Sub-Token Routing in LoRA for Adaptation and Query-Aware KV Compression

arXiv cs.LG / 4/24/2026

📰 NewsIdeas & Deep AnalysisModels & Research

Key Points

  • The paper proposes sub-token routing within LoRA-adapted transformers as a finer-grained efficiency control than earlier coarse routing units like tokens, heads, or layers.
  • It argues that, under KV retention budgets, important information is unevenly distributed both across tokens and inside tokens, so KV compression should not be treated as an all-or-nothing per-token choice.
  • For language modeling, the authors introduce a query-independent method combining routed subspace LoRA with value-group routing on the KV path to improve the quality–compression tradeoff.
  • For downstream tasks, they present a query-aware approach that uses a predictor-based selector to allocate a global retention budget across context token/value-group pairs conditioned on query relevance.
  • Experiments indicate that query-independent routing benefits language modeling, while query-aware routing better preserves downstream behavior at reduced KV budgets, and the study shows token-level and sub-token-level routing act as complementary compression axes.

Abstract

Sub-token routing offers a finer control axis for transformer efficiency than the coarse units used in most prior work, such as tokens, pages, heads, or layers.
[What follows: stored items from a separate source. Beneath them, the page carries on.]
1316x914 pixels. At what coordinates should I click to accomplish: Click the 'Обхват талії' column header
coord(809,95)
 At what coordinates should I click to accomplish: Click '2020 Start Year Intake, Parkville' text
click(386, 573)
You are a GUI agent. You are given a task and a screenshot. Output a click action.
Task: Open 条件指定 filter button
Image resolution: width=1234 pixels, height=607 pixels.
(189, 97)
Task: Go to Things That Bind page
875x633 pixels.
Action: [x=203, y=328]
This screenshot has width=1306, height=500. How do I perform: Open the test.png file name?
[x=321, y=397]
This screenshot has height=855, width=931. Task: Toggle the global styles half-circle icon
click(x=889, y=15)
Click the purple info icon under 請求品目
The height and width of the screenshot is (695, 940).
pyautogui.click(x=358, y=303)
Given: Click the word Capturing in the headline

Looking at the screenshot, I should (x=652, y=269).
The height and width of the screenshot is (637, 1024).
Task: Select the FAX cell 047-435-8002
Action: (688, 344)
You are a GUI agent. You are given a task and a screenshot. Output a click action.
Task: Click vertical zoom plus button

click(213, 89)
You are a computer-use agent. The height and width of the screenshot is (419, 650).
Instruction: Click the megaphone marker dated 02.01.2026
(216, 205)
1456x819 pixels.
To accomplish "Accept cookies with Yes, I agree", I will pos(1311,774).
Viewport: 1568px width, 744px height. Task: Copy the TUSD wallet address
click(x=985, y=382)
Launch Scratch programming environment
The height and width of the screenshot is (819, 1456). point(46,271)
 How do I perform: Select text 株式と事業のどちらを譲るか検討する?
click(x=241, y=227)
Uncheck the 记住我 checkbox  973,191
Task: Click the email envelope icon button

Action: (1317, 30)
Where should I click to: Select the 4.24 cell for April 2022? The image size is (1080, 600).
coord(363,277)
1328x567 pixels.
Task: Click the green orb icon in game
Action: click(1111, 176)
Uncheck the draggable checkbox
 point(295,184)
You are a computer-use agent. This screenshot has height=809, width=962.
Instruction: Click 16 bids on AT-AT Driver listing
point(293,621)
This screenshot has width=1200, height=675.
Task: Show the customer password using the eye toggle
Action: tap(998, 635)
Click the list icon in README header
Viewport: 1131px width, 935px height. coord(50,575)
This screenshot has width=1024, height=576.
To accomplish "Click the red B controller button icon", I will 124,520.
In this paper, we study routing within a token representation itself in LoRA-adapted transformers. The motivation is that a relevant token need not be internally uniform: under a retention budget, preserved value groups are distributed unevenly both across tokens and within tokens, which suggests that KV compression need not be an all-or-nothing decision at token level. We study this fine-grained routing mechanism in two settings. For compression-aware language modeling, we introduce a query-independent design that combines routed subspace LoRA with value-group routing on the KV path. For downstream-task-preserving KV compression, we introduce a query-aware design in which a predictor-based selector allocates a global retention budget over context-token/value-group pairs using query-conditioned relevance. Experiments show that the query-independent design improves the quality-compression tradeoff for language modeling, while the query-aware design preserves downstream behavior under reduced KV budgets. We further examine the relation between token-level and sub-token-level query-aware routing, and show that they form complementary compression axes: token-level methods determine which tokens survive globally, while sub-token routing determines how the surviving tokens are compressed internally.